Totó Vieira, que na verdade chamava-se Antônio Vieira, era um homem forte e muito alto, com mais de um metro e noventa, temido e respeitado por todos os moradores da cidade de São João, na verdade mais temido do que respeitado, muitas atrocidades a ele eram imputadas, porem quase todas sem provas e as que se podia comprovar acabavam caindo no esquecimento por falta de coragem de qualquer morador da cidade para incriminá-lo.

Totó Vieira que era dono de muitas terras, gados e de toda uma riqueza de procedência duvidosa, era socialmente também muito influente, e funcionava como uma espécie de mediador em muitas desavenças, embora sua reputação não o recomendasse para tal função, tinha uma relação muito estreita com policiais da capital e usava dessas amizades inclusive para efetuar prisões de possíveis infratores da lei ou da ordem publica.

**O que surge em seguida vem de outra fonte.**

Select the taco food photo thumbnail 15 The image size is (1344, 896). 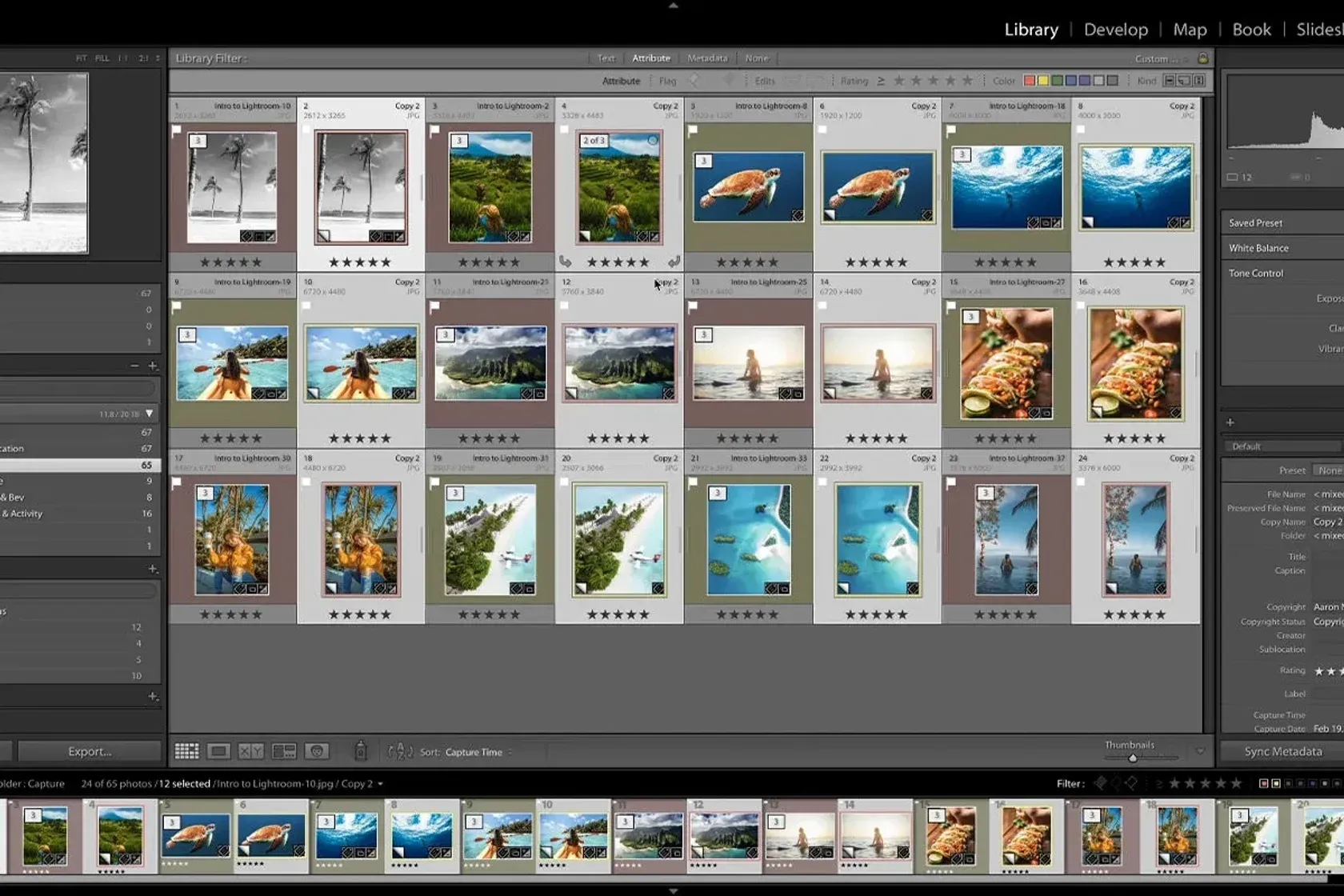[x=1006, y=364]
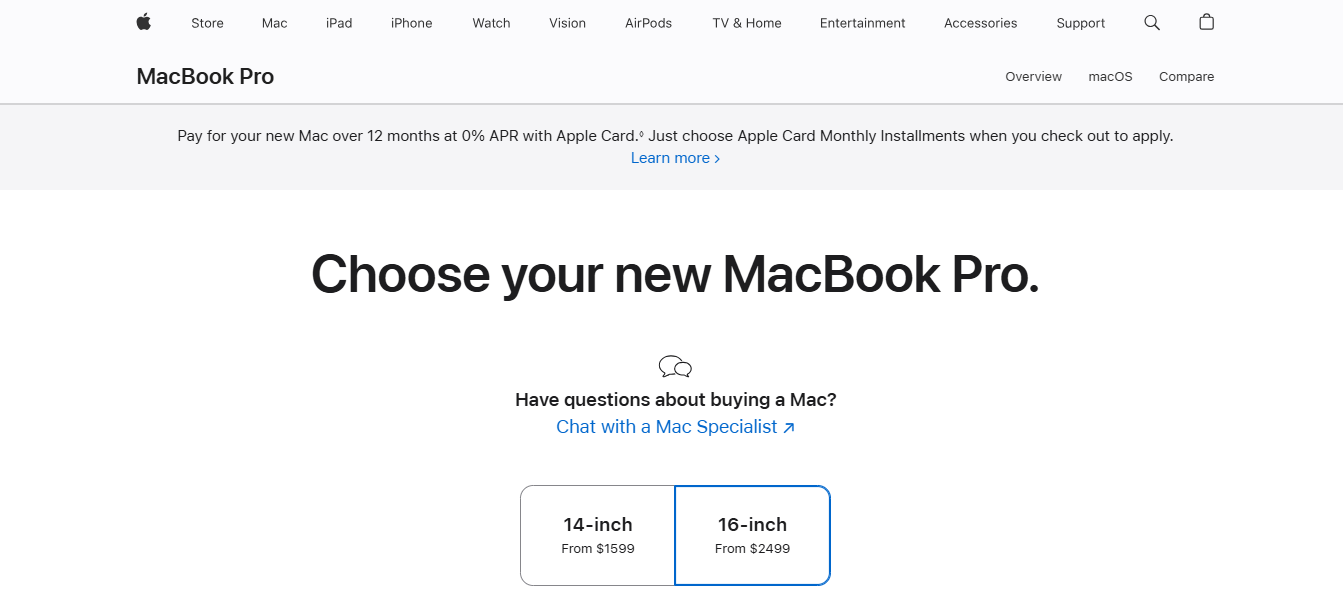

_ Meu nome é Jacinto da Silva, senhor. Respondeu Jacinto, à provocação.

¬_ Para mim você é o “Mata - Porcos” e fim de papo. Falou Totó Vieira alteando a voz.

_ Meu nome é Jacinto da Silva, senhor.

_ Você esta querendo me afrontar?

¬_ Não senhor, só que eu não gosto que me chamem desse nome e senhor tem que respeitar.

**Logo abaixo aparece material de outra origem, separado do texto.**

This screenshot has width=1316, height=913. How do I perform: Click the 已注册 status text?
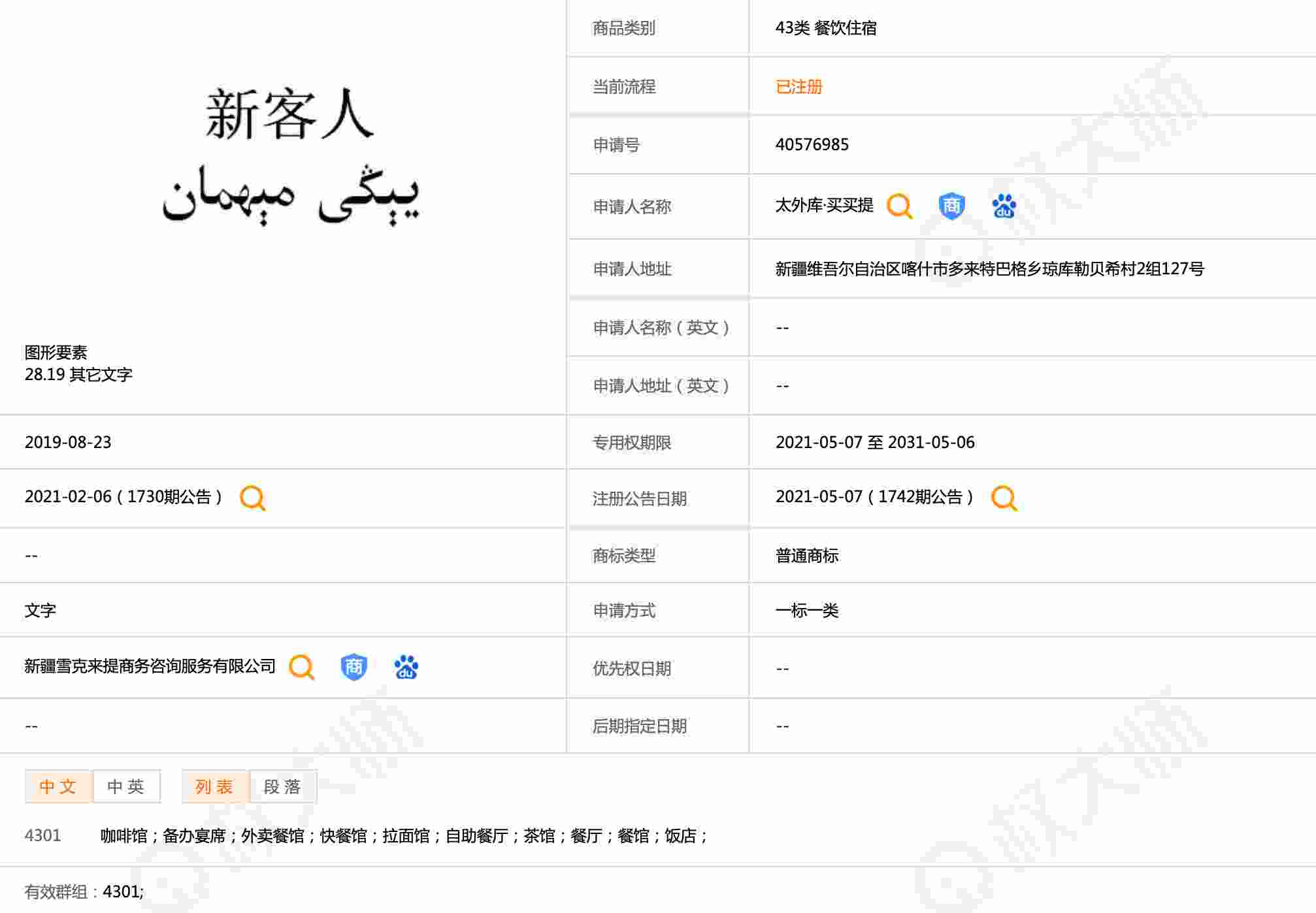tap(798, 87)
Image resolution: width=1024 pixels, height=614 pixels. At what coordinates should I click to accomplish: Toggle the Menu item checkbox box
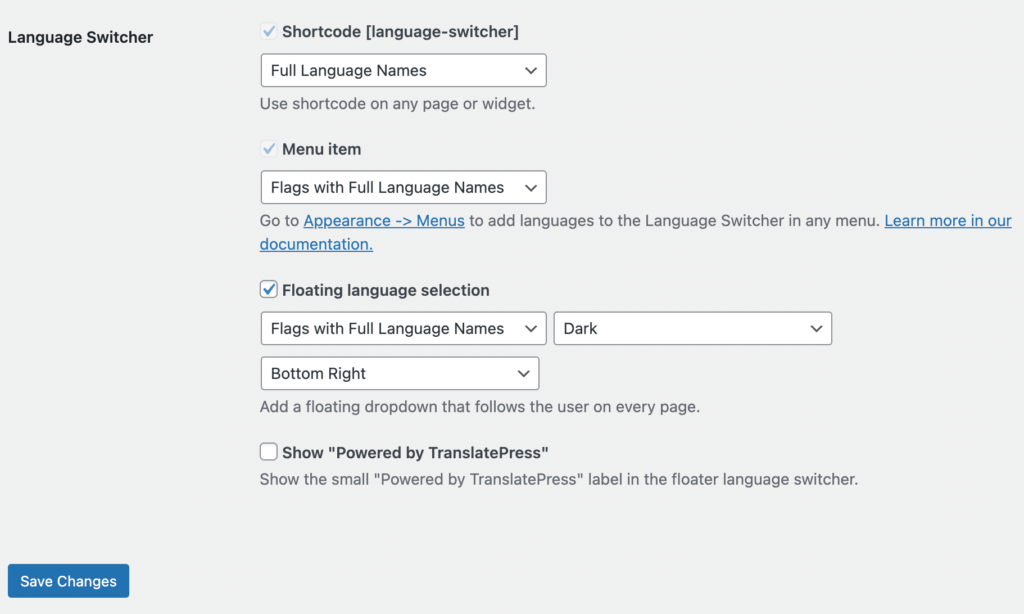tap(268, 149)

_ Eu vou te mostrar o respeito. Disse Totó Vieira se levantando e desfechando um golpe forte e certeiro com o cabo de prata do arenque contra o nariz de Jacinto, abrindo um grande corte, este ainda tentou reagir, mas o homem muito maior e mais forte o ataca com uma série de socos no supercílio, boca, olhos, vai esmurrando o rapaz ate que este cai do lado de fora do bar, ainda batendo a cabeça no meio fio, que causa mais um grande talho na testa.

Totó Viera vai até o balcão toma o resto de sua cerveja, paga a conta, monta em seu cavalo e parte como se nada tivesse acontecido.

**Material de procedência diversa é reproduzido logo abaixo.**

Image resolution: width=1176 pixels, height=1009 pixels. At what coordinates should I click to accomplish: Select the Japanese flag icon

Com a saída de Totó Vieira de cena, alguns conhecidos tomaram coragem e se aproximam para oferecer ajuda a Jacinto, que recusa e com surpreendente lucidez, pede apenas que o deixem por uns instantes para se restabelecer. Levanta-se depois de algum tempo vai ate a barbearia em frete e observou no espelho o próprio rosto, completamente desfigurado, todo ensangüentado, os dois supercílios cortados, o olho direito havia fechado, o nariz parecia dividido ao meio com um corte horizontal causado pelo golpe do arenque e que ficaria torto para sempre, causando-lhe dificuldades na respiração e sempre pronto a recordar lê este momento de sua vida.

Saiu da barbearia voltou ao bar onde tentou pagar a aguardente que havia consumido, o que o dono do bar visivelmente constrangido com o episódio recusou-se receber. Dali caminhou ate a casa de Ângelo, o fotógrafo.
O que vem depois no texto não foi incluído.